Your Sinclair


International Tennis

Author: Linda Barker
Publisher: Zeppelin Games
Machine: Spectrum 48K/128K/+2/+3

 
Published in Your Sinclair #85

International Tennis

As I write, my washing is dripping on the line. It's been doing this for the past week and I'm fed up with it. By the time it's dry, it will no longer smell of daffodils and lambs, it'll smell of winter damp and slugs, or something. Bleugh! I wouldn't be able to play tennis in it if I wanted to, which I don't. (Eh? Jon) Now is not the time to skip around outside trying to hit a ball, but it might be just the time to load up the Speccy and try out a few volleys. And what should I find in my Speccy but Zeppelin's International Tennis. This could be just the thing for those long, winter evenings.

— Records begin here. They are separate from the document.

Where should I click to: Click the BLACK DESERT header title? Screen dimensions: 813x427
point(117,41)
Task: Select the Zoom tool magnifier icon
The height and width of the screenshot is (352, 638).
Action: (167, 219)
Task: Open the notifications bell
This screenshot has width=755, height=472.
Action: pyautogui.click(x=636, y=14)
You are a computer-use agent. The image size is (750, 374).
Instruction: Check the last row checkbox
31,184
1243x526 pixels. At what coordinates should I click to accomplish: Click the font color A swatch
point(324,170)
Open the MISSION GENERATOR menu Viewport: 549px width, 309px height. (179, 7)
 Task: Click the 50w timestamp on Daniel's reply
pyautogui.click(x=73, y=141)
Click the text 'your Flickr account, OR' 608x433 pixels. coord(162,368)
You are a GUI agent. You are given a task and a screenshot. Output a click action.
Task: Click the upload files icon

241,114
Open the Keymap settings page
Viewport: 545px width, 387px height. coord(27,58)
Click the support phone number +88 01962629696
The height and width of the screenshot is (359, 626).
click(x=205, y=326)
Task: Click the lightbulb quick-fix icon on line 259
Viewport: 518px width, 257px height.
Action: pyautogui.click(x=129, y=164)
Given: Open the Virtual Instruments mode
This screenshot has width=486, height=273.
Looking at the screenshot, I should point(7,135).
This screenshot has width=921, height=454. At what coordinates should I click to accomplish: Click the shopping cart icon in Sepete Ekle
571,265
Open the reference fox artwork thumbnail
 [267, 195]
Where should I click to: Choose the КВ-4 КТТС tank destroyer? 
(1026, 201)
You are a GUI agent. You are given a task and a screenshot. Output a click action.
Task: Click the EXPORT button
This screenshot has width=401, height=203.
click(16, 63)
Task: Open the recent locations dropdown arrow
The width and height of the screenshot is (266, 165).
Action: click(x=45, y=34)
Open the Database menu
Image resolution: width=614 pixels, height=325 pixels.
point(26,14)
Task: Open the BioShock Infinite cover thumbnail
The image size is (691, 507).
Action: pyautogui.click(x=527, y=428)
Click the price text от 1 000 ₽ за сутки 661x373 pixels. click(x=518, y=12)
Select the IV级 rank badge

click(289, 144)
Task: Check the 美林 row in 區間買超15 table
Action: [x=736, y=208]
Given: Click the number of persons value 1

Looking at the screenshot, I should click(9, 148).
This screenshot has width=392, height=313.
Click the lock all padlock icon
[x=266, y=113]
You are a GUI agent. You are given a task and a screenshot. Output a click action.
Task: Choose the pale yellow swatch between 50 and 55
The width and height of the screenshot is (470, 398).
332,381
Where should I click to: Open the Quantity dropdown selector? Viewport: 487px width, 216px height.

International Tennis lets you play against a real opponent or a variety of computerised ball buffs. As per usual, you can choose which kind of surface to play on (hard, clay or lawn), whether to go for a single match or a whole tournament, how many sets in a match and the difficulty level. So far, so run of the mill. For International Tennis to be as good as Zeppelin claim, it's going to have to play well.

The Moment Of Truth

Hurrah, it plays well! The character sprites are clearly defined and they move smoothly across the court. They're skilful, fast, graceful and right little movers. The choice of moves is such that you can make your player run around like a madman. It all looks quite dangerous actually, there's your player racing up and down slashing his racquet left, right and centre. All it needs is for somebody to run out onto the court and we'd have a real slasherama of a game!

International Tennis

But hey! This is tennis, it's quiet and civilised, right? Erm, well, not in two-player mode. The pace is so fast and it's actually quite difficult so with two-players a nice game of tennis can quickly become a furiously vocal fight to get those balls over the net. Service is the easiest move to play, and it gets more and more difficult from thereon - and this is in easy mode. International Tennis is addictive enough to make you want to play on, so you do get better as you proceed. But there's always a more difficult level and, if you beat the computer opponent at that level, you can always get in a mate who's completely brilliant at computerised tennis. (You can even play doubles with (or against) the Speccy!) But you do need to persevere and the initial difficulties may put some people off. If you like sport sims in general, and tennis sims in particular, this one will give you a very good run for your money.

Uppers: It's fast, it's furious and you can play it with a mate, or five.

Downers: It really is a bit on the difficult side, and there are no points for style! A game, set and match of International Tennis could be just what you're after.